行业研究公司研究宏观策略财报招股书会议纪要 Token 低空经济十五五 AIGC 大模型

中国互联网：AI Token经济学与推理利润入门指南

信息技术 2026-04-20 - 伯恩斯坦 Angie

核心观点

AI 推理经济学的关键变量包括每 token 的收入和成本。收入方面，输入与输出 token 的相对长度、KV 缓存命中率以及多模态推理类型（如文本/编码与文本到语音或视频）都会显著影响 token 价格结构。

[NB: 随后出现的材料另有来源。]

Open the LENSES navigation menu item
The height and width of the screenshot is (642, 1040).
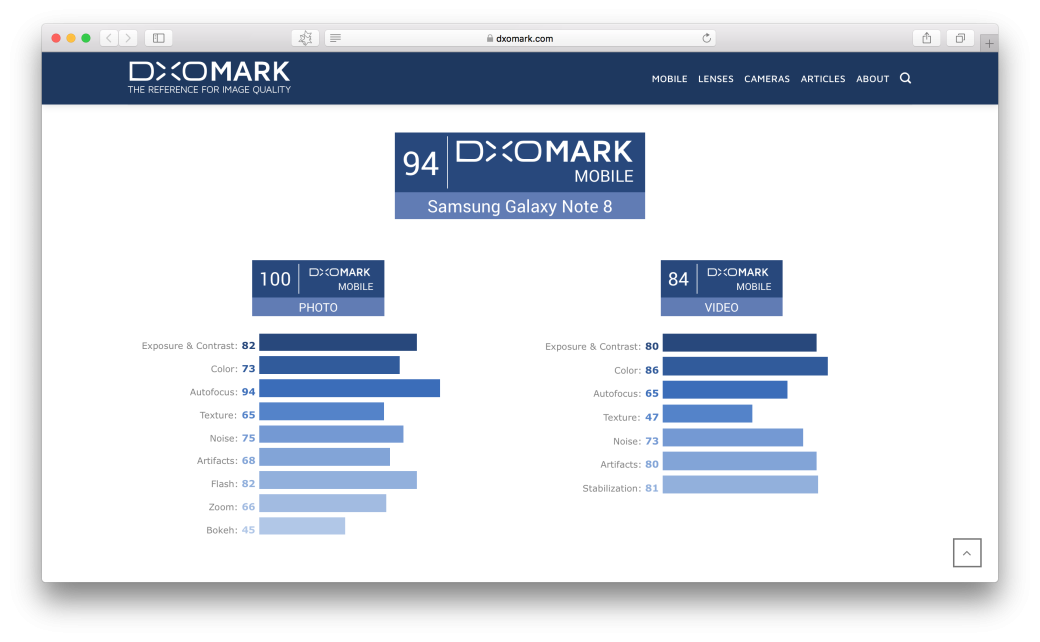(x=715, y=79)
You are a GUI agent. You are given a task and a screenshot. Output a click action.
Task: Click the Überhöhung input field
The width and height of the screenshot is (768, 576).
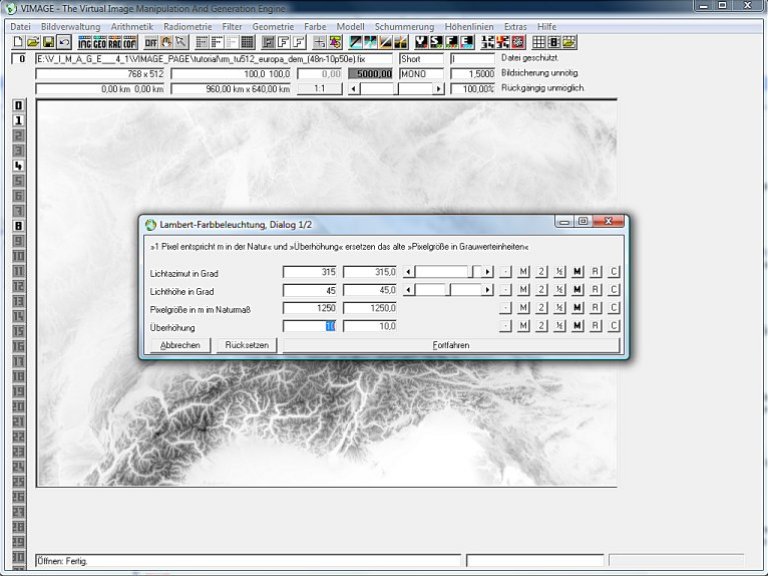pos(309,326)
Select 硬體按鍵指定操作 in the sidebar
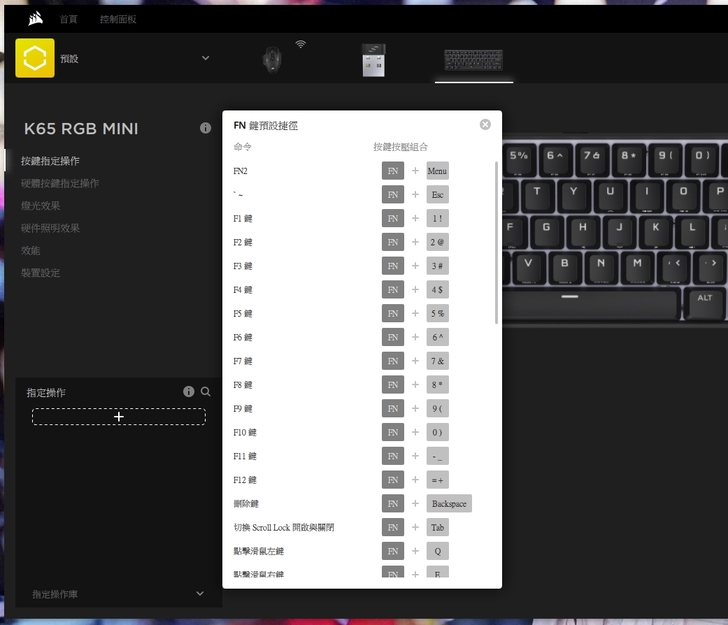 pyautogui.click(x=60, y=183)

成本方面，硬件堆栈和超大规模计算平台的加价，以及模型层批处理效率、GPU 利用率和每秒 token 吞吐量都会影响每 token 的成本。

关键数据

Z.ai 的 GLM-5 和 GLM-5.1 模型的推出和价格上调预计将有助于抵消 2026 年上半年的超大规模计算平台价格上涨。
Minimax 拒绝提高价格，这与 M2.5/2.7 模型作为低成本自主主干机的定位有关。
Z.ai 的 API 毛利率在 2025 年下半年为 22.4%，而 Minimax 在 2025 年前 9 个月的 Open Platform 毛利率为 69.4%。

研究结论

Z.ai 在文本/编码推理方面应比 Minimax 拥有更高的推理利润率，前提是没有更大的 token 吞吐量差异或非常高的数据中心级成本差异。
随着自主 AI 工作量的增加，Minimax 将面临工作负载组合变化带来的挑战，这可能会压缩其混合平均 Rev/Mtok。
Qwen 在计算成本方面享有相对优势，因为它在尽可能多的模态和广泛的计算需求方面处于领先地位。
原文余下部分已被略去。